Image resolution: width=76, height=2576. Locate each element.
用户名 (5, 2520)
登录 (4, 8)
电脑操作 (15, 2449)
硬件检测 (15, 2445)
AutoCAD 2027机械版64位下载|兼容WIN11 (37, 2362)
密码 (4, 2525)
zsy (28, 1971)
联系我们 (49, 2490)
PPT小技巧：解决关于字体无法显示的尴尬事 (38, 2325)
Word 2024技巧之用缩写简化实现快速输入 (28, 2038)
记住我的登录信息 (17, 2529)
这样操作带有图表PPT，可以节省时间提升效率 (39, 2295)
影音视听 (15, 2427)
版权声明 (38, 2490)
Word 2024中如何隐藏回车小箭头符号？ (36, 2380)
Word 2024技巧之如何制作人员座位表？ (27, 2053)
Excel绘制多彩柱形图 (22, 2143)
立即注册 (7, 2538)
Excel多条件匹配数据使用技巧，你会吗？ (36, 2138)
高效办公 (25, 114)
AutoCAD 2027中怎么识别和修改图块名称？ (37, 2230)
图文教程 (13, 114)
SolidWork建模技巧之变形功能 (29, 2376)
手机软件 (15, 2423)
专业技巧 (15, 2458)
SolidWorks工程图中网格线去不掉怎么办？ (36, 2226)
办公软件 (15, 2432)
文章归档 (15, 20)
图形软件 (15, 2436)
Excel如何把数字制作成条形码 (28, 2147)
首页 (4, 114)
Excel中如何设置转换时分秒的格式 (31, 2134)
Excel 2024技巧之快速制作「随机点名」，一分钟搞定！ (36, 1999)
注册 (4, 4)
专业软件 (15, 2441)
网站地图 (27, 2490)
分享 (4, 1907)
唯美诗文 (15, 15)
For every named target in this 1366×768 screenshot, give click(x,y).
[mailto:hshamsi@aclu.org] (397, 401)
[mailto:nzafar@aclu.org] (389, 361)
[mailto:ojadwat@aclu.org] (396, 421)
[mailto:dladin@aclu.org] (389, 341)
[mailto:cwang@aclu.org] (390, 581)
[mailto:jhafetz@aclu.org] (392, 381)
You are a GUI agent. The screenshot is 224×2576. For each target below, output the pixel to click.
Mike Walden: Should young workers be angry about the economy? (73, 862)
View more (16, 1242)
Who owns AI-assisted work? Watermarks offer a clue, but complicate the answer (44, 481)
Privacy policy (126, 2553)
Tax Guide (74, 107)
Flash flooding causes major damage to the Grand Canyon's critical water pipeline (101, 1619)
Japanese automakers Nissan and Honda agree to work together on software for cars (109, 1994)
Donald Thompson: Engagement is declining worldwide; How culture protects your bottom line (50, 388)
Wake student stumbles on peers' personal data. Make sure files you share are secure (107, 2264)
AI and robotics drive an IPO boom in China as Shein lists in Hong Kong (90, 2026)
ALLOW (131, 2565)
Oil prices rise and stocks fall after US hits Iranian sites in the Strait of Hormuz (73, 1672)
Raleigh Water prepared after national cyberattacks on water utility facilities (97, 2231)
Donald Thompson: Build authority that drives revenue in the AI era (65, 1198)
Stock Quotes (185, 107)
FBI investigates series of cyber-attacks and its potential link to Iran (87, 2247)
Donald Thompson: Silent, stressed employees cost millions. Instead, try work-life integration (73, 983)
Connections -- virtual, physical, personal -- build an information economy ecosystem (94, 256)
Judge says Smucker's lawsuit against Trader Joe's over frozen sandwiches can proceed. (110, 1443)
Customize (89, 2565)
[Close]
+-------+
Task directions: In the data above, find each line where the string "Word" appears, then copy it.

Result:
Word 2024技巧之用缩写简化实现快速输入 (28, 2038)
Word 2024中如何隐藏回车小箭头符号？ (36, 2380)
Word 2024技巧之如何制作人员座位表？ (27, 2053)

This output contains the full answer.